-- WHAT THE TASK ASKS --
Apart from the pictures, write out all the records exactly.

Collected data
****************************************
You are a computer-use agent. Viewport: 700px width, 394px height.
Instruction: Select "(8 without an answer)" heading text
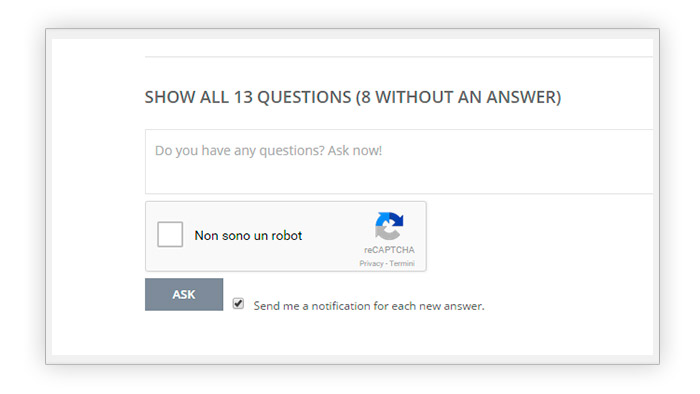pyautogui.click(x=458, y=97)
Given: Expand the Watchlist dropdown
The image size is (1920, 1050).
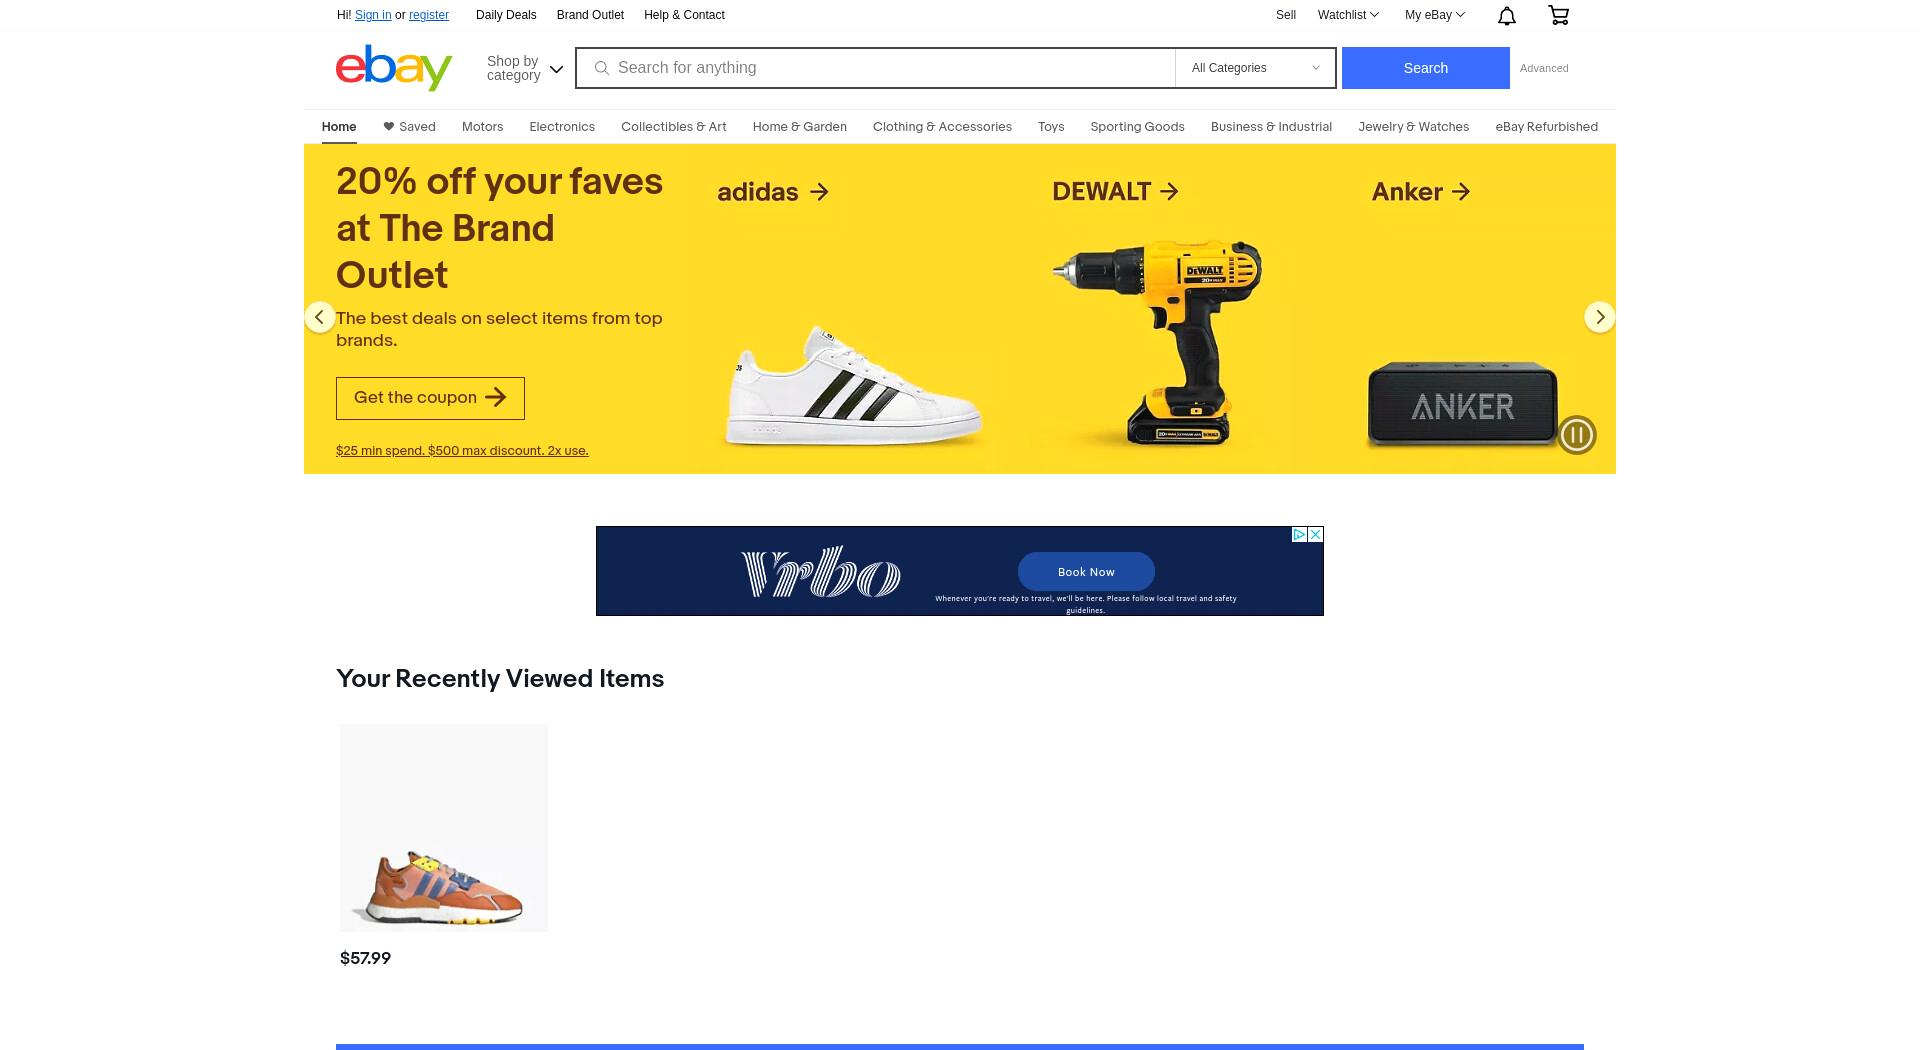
****************************************
-- COMPLETED EXERCISE --
You are a computer-use agent. Viewport: 700px width, 394px height.
Instruction: Select "(8 without an answer)" heading text
pyautogui.click(x=458, y=97)
Given: Expand the Watchlist dropdown
The image size is (1920, 1050).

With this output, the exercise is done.